Speakers of the 9th Magenta Horizons event, all from Linklaters (Luxembourg and London), unless otherwise noted. From l to r: Gideon Moore, Thomas Glocer (Angelic Ventures), David Schrieberg (Vital Briefing), Sarah Wiggins, Patrick Geortay, Aliaume Leroy (Bellingcat), Nicki Kayser
Photo: Emmanuel Claude
Fake news: not a day seems to go by without the term tossed around, and not just on Donald Trump’s Twitter feed. But managing fake news--be it as a consumer, journalist or business exec--can be a challenge.
The Brexit aftermath and Donald Trump’s victory securing the 45th US presidency both occurred in an era which has been called “post-truth politics”: one based on emotional appeal, not just hard facts.
Fake news and the rise of alternative truth was the focus of the 9thannual Magenta Horizons event hosted by Linklaters on 15 January at the Philharmonie. The event presented the challenges, opportunities and various perspectives on fake news, plus crisis management strategies, and a case study by investigative journalist Aliaume Leroy.
The human factor
David Schrieberg, CEO and co-founder of Vital Briefing, is a Pulitzer prize-winning journalist. He shared his experience as a former foreign correspondent, when he frequently had months at a time to research a story, admitting that those times have changed. This is in part due to the financial pressures faced by the media.
Technology has also significantly changed the landscape. Nowadays, anyone “can create a newspaper from scratch,” said Thomas Glocer, founder and managing partner, Angelic Ventures, and former CEO of Thomson Reuters Corp.
He added: “Technology has made it so easy what in the past took such a large investment.” For Schrieberg, technology also pushes people to believe those in their concentric circles, which makes it easy to “live within your own echo chamber”.
Both Schrieberg and Glocer expressed concerns over the future role of fake news, particularly with video meeting Artificial Intelligence.
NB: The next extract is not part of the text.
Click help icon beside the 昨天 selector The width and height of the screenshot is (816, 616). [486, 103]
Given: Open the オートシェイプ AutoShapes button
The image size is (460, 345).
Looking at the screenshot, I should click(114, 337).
As Glocer said, it will take a “combination of machines and humans” to help counter this.
Glocer referenced the example of NewsGuard, which aims to combat false news by giving websites a red or green signal as a rating on whether the site is trustworthy. (Even NewsGuard has been met with a dose of scepticism, however, mainly from the Russian press and Wikileaks.)
But it’s the human component that may prove to be most mercurial. “People love a good story,” said Schreiberg, “and if the story is compelling, sometimes that’s all it takes” for a story to spread.
Have a critical eye
Aliaume Leroy, an open source investigator for Bellingcat and BBC Africa Eye, was a key member of the team investigating footage of a horrific killing which circulated on social media.
He and the team only had a video to go by, and a statement by Issa Tchiroma Bakary, Cameroon Minister of Communication claiming that the video was “nothing but an unfortunate attempt to distort actual facts and intoxicate the public.”
The team eventually managed, through video stills and readily available technology (Google maps, etc.), to identify mountain ridges, trees--even angles of the sun--to determine where the killings took place, when and by whom (see video).
Through his experience on the team making this breaking news, Leroy reminded audience members to “keep a critical eye to debunk” when necessary, even when it isn’t so obvious.